Exercise requirements =
Copy every record below exactly.

┌─ Data supplied

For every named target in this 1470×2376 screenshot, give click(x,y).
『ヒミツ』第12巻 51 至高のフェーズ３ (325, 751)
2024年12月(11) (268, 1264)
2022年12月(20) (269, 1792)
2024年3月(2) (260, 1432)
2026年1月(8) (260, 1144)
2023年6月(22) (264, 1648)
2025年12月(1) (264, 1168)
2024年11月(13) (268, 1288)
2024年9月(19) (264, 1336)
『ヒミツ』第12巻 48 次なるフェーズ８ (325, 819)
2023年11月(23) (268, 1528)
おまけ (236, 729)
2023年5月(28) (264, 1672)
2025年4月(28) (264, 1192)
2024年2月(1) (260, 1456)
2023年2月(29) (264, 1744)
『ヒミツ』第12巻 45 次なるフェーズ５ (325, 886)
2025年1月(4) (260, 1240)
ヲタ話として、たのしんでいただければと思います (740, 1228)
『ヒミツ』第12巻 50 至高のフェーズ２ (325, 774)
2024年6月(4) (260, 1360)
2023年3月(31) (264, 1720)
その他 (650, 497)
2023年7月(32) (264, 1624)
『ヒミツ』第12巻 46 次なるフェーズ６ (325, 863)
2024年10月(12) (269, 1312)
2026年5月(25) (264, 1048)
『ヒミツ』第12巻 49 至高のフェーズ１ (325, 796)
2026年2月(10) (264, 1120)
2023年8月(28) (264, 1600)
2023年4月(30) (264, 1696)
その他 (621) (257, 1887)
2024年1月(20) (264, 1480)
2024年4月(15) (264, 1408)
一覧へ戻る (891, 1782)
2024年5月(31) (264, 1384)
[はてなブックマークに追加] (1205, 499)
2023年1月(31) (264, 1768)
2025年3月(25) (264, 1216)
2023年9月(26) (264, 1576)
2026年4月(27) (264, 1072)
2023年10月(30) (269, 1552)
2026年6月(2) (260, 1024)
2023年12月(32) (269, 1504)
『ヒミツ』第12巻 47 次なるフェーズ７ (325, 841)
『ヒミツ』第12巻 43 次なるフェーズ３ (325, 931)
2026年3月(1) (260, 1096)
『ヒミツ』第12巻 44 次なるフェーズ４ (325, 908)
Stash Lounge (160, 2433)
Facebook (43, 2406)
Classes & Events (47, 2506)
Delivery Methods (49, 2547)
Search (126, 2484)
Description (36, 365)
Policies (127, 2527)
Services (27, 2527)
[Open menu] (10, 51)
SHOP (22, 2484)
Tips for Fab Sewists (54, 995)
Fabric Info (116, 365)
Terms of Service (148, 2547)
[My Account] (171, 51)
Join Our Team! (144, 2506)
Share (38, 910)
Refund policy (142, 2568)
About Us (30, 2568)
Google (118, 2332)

└─

Answer for this exercise =
For every named target in this 1470×2376 screenshot, give click(x,y).
『ヒミツ』第12巻 51 至高のフェーズ３ (325, 751)
2024年12月(11) (268, 1264)
2022年12月(20) (269, 1792)
2024年3月(2) (260, 1432)
2026年1月(8) (260, 1144)
2023年6月(22) (264, 1648)
2025年12月(1) (264, 1168)
2024年11月(13) (268, 1288)
2024年9月(19) (264, 1336)
『ヒミツ』第12巻 48 次なるフェーズ８ (325, 819)
2023年11月(23) (268, 1528)
おまけ (236, 729)
2023年5月(28) (264, 1672)
2025年4月(28) (264, 1192)
2024年2月(1) (260, 1456)
2023年2月(29) (264, 1744)
『ヒミツ』第12巻 45 次なるフェーズ５ (325, 886)
2025年1月(4) (260, 1240)
ヲタ話として、たのしんでいただければと思います (740, 1228)
『ヒミツ』第12巻 50 至高のフェーズ２ (325, 774)
2024年6月(4) (260, 1360)
2023年3月(31) (264, 1720)
その他 (650, 497)
2023年7月(32) (264, 1624)
『ヒミツ』第12巻 46 次なるフェーズ６ (325, 863)
2024年10月(12) (269, 1312)
2026年5月(25) (264, 1048)
『ヒミツ』第12巻 49 至高のフェーズ１ (325, 796)
2026年2月(10) (264, 1120)
2023年8月(28) (264, 1600)
2023年4月(30) (264, 1696)
その他 (621) (257, 1887)
2024年1月(20) (264, 1480)
2024年4月(15) (264, 1408)
一覧へ戻る (891, 1782)
2024年5月(31) (264, 1384)
[はてなブックマークに追加] (1205, 499)
2023年1月(31) (264, 1768)
2025年3月(25) (264, 1216)
2023年9月(26) (264, 1576)
2026年4月(27) (264, 1072)
2023年10月(30) (269, 1552)
2026年6月(2) (260, 1024)
2023年12月(32) (269, 1504)
『ヒミツ』第12巻 47 次なるフェーズ７ (325, 841)
『ヒミツ』第12巻 43 次なるフェーズ３ (325, 931)
2026年3月(1) (260, 1096)
『ヒミツ』第12巻 44 次なるフェーズ４ (325, 908)
Stash Lounge (160, 2433)
Facebook (43, 2406)
Classes & Events (47, 2506)
Delivery Methods (49, 2547)
Search (126, 2484)
Description (36, 365)
Policies (127, 2527)
Services (27, 2527)
[Open menu] (10, 51)
SHOP (22, 2484)
Tips for Fab Sewists (54, 995)
Fabric Info (116, 365)
Terms of Service (148, 2547)
[My Account] (171, 51)
Join Our Team! (144, 2506)
Share (38, 910)
Refund policy (142, 2568)
About Us (30, 2568)
Google (118, 2332)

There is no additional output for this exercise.